Vietnam's gross domestic product in the first quarter grew 5.66% from a year earlier as exports boomed, government data released on Friday showed, despite higher shipping costs due to turmoil in the Red Sea.

Growth in the January-March quarter for economy was faster than the expansion of 3.41% in the same period last year, but slower than the 6.72% growth in the fourth quarter. First quarter numbers are generally lower because of festival holidays.

The Southeast Asian nation, a regional manufacturing hub and a key exporter of smartphones, electronics and garments, is seeking to shore up its business activities after it missed its growth target last year on weak global demand and brief power shortages. It has set a 6.0%-6.5% GDP growth target this year.

The manufacturing and construction sector grew 6.28%, while the services sector expanded 6.12% in the quarter from a year earlier, the General Statistics Office (GSO) said in a report.

Goods exports from Vietnam grew sharply in the quarter, despite disruptions to shipping through the Red Sea caused by the Houthis' attacks, which, according to official estimates, resulted in a 55%-73% increase in costs for cargoes from the country.

Goods exports in the quarter grew 17% from a year earlier to $93.06 billion, while imports were up 13.9% to $84.98 billion, resulting in a trade surplus of $8.08 billion.

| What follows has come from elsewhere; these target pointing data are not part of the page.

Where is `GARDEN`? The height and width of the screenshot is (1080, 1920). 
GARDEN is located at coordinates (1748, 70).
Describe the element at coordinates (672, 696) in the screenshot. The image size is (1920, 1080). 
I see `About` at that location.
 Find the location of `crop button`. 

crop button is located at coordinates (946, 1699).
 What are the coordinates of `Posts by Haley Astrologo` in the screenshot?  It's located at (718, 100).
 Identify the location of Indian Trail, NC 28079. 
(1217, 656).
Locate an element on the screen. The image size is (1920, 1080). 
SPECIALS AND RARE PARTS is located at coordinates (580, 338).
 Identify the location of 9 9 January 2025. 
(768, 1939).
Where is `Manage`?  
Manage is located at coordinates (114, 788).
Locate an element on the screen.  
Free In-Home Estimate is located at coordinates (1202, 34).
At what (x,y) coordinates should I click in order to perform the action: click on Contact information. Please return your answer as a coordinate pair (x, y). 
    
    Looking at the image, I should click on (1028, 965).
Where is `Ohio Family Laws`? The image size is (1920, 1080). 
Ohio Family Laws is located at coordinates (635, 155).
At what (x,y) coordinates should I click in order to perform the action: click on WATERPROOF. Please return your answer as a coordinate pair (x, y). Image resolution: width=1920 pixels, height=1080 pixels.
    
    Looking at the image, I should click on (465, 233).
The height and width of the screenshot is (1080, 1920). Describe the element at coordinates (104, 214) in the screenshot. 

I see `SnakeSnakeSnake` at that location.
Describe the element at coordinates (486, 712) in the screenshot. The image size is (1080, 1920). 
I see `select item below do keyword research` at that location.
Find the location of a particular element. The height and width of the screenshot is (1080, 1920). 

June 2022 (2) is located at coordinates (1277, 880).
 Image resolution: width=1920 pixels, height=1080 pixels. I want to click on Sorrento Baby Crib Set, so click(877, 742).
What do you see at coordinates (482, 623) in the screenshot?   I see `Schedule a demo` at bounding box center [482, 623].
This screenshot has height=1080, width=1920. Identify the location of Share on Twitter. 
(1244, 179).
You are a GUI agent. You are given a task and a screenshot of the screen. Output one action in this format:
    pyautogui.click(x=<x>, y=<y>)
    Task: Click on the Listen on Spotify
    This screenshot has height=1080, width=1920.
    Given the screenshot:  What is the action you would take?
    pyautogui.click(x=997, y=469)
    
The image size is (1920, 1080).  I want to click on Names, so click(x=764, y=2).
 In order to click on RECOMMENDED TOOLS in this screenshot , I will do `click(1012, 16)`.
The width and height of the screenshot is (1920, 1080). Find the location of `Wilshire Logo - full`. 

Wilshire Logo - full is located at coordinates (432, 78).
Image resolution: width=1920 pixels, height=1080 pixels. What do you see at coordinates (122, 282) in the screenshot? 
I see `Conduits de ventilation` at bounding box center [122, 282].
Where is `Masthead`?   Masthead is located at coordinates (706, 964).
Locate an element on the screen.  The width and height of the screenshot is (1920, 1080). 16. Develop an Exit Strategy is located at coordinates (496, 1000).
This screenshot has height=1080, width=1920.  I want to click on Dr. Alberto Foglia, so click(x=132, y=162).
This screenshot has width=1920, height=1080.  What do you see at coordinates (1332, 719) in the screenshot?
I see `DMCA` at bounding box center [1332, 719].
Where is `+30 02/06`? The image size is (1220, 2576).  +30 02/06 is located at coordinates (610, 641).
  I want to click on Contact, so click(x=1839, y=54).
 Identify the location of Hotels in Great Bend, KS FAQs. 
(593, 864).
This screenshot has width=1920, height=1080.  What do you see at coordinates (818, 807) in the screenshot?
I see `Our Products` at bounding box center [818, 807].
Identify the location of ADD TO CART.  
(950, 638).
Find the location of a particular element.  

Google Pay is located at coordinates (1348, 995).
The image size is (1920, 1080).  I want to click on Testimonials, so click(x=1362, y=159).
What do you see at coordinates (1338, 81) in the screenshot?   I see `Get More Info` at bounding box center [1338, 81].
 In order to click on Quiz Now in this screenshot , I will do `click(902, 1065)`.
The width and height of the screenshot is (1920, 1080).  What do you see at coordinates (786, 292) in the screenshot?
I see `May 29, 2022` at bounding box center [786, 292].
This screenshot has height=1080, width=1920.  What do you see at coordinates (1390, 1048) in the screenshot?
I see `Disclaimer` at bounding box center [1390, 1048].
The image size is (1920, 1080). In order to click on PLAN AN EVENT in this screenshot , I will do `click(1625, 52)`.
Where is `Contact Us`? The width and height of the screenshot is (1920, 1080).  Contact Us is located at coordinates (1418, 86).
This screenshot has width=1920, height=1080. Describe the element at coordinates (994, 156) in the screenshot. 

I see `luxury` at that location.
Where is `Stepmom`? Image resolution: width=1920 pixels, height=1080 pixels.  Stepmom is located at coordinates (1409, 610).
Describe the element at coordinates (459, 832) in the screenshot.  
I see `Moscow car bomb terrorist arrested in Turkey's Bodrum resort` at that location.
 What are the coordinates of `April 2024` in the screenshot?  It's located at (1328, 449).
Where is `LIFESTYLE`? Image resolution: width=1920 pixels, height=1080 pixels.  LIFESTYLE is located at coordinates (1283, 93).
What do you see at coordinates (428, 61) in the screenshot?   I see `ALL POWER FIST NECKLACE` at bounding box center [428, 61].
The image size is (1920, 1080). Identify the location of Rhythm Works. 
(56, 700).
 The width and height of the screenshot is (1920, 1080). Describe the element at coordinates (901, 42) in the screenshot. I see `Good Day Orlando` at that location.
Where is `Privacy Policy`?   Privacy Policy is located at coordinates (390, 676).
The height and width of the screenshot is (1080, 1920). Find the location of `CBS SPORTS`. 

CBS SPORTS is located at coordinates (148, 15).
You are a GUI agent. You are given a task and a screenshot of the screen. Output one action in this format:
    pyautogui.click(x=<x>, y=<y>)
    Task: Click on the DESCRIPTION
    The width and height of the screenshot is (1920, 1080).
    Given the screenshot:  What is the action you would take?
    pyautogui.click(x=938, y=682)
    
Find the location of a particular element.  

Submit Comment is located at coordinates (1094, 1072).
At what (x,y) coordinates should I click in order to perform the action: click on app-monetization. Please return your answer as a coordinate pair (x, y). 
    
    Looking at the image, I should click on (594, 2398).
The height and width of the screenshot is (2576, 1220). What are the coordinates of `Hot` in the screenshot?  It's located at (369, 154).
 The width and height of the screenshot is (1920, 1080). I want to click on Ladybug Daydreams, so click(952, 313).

Shipments of electronics rose 30% from a year earlier, while smartphone exports increased 10% and garments 7.9%, according to the GSO.

Industrial production in the quarter rose 21.7% from a year earlier, the GSO said, adding that consumer prices in March rose 3.97% from a year earlier and retail sales in the January-March period rose 8.2%. Prime Minister Pham Minh Chinh last week reassured foreign investors that their factories will not face a repeat of last year's power shortages, as the country is ramping up coal imports.

Vietnam's electricity output in the first quarter grew 11.4% from a year earlier to 65.5 billion kWh, according to the GSO.